Slope Analysis
For this project we returned to Riverside Ave in Burlington, Vt. USA to examine the slope failure that occurred on 31 Oct 2019. From field measurements and remote observation we can assess the soil cohesion using an infinite slab on a linear slope model.
Field Observation 21 Oct 2020
The team collected measurements pertaining to the "Halloween" landslide from the base of the failure to determine simple model parameters. Field observations include: debris pile contents of large cement blocks, fallen trees, trash, and quartz rich sandy soils. The slide spans from the edge of a parking lot above to the debris pile at the base which extends nearly to the Winooski River. Measurements taken in situ include a slope angle of 30° - to confirm the slope distance between two trees was measured at 124in, while the vertical displacement between their stumps is 60in, quick field calculation showed this slope angle to be 28.9385°. The debris field height measured between 7ft 2in and 10ft at various points along it's perimeter (these values are held separately do to their high relative variance, and will used later to constrain min and max debris field volumes).

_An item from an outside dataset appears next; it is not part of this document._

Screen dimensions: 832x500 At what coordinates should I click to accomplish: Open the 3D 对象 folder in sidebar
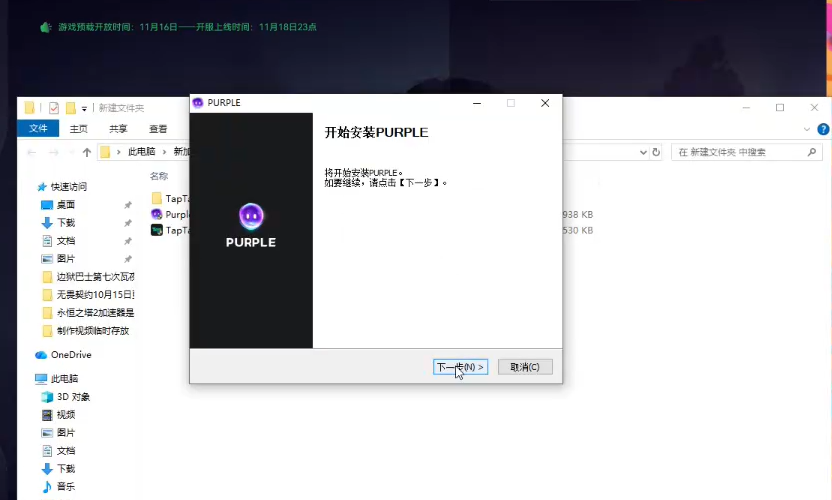(72, 397)
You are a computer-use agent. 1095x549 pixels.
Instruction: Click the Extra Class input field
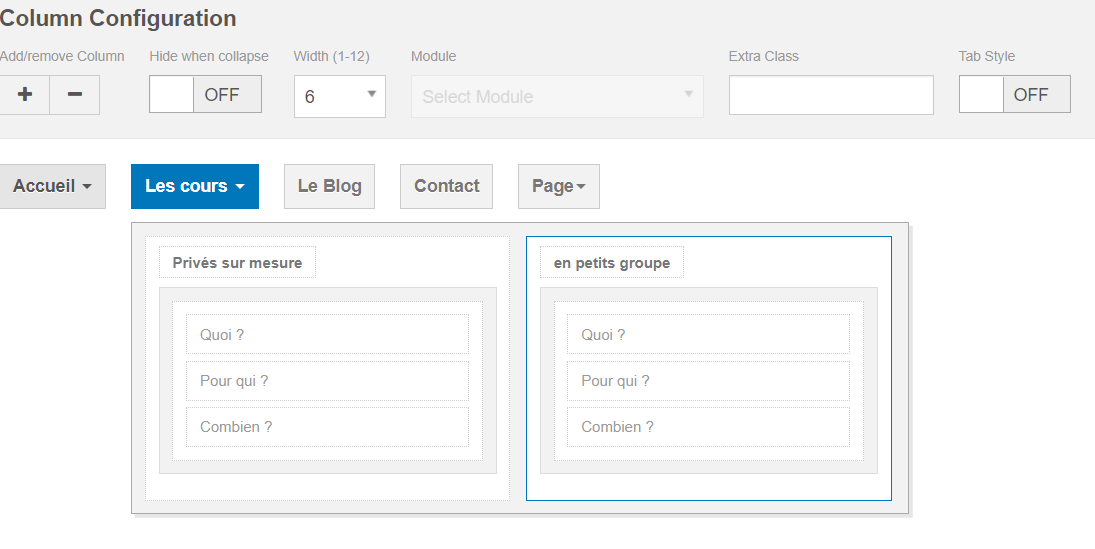pos(831,95)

Remote observations from LiDAR equipped drones show the the landslide in Fig 3. This image was overlain on the the topography on the site provided by Dr. Bierman. After importing the .tif into Inkscape with included scale, distance can be calculated for the vertical projection of the failure area (Fig 4.). The landslide length was averaged over two measurements at 168ft long. The width was measured to be 172ft wide. The debris field is approximately the same width, and averaged 103ft long. While old topographic maps show an elevation change of 100-120ft, the GoogleEarthPro elevation data records 114.8291ft of relief (pre-landslide, though the run out is relatively flat, this is a safe assumption).
For ease of calculation, all measurements were converted to metric and averaged where appropriate. For an example on slope shear stress and strength, measurement and data, and model calculations, see My analysis and the Assignment Worksheet
Results
The model runs have assumptions about the internal angle of friction as well as densities of the dry and wet soils. While the soil cohesion estimates are informed by USGS standards, without sampling extensively throughout the debris, these runs will remain well educated guesses. With fallen trees in the lower end of the landslide (the upper trees were cleared for lot expansion and back filled with cement, sand, gravel, and rubbish) and the soil showing high traces of quartz, a rough estimate of cohesion is 4 kPa. If we assume our mean slope of ~30°, the model predicts 9 slide surface areas of water intake before failure (about 30,000 m^2) (See Fig. 5)
While the slope was extremely saturated when it failed, the poor cohesion of the soils due to dumping, clearcutting, and toploading certainly played a large role in the landslide. More information could be gleaned by measuring the cohesion and densities of the debris field, analyzing past images for tree cover, and a stronger measurement of slope inclination.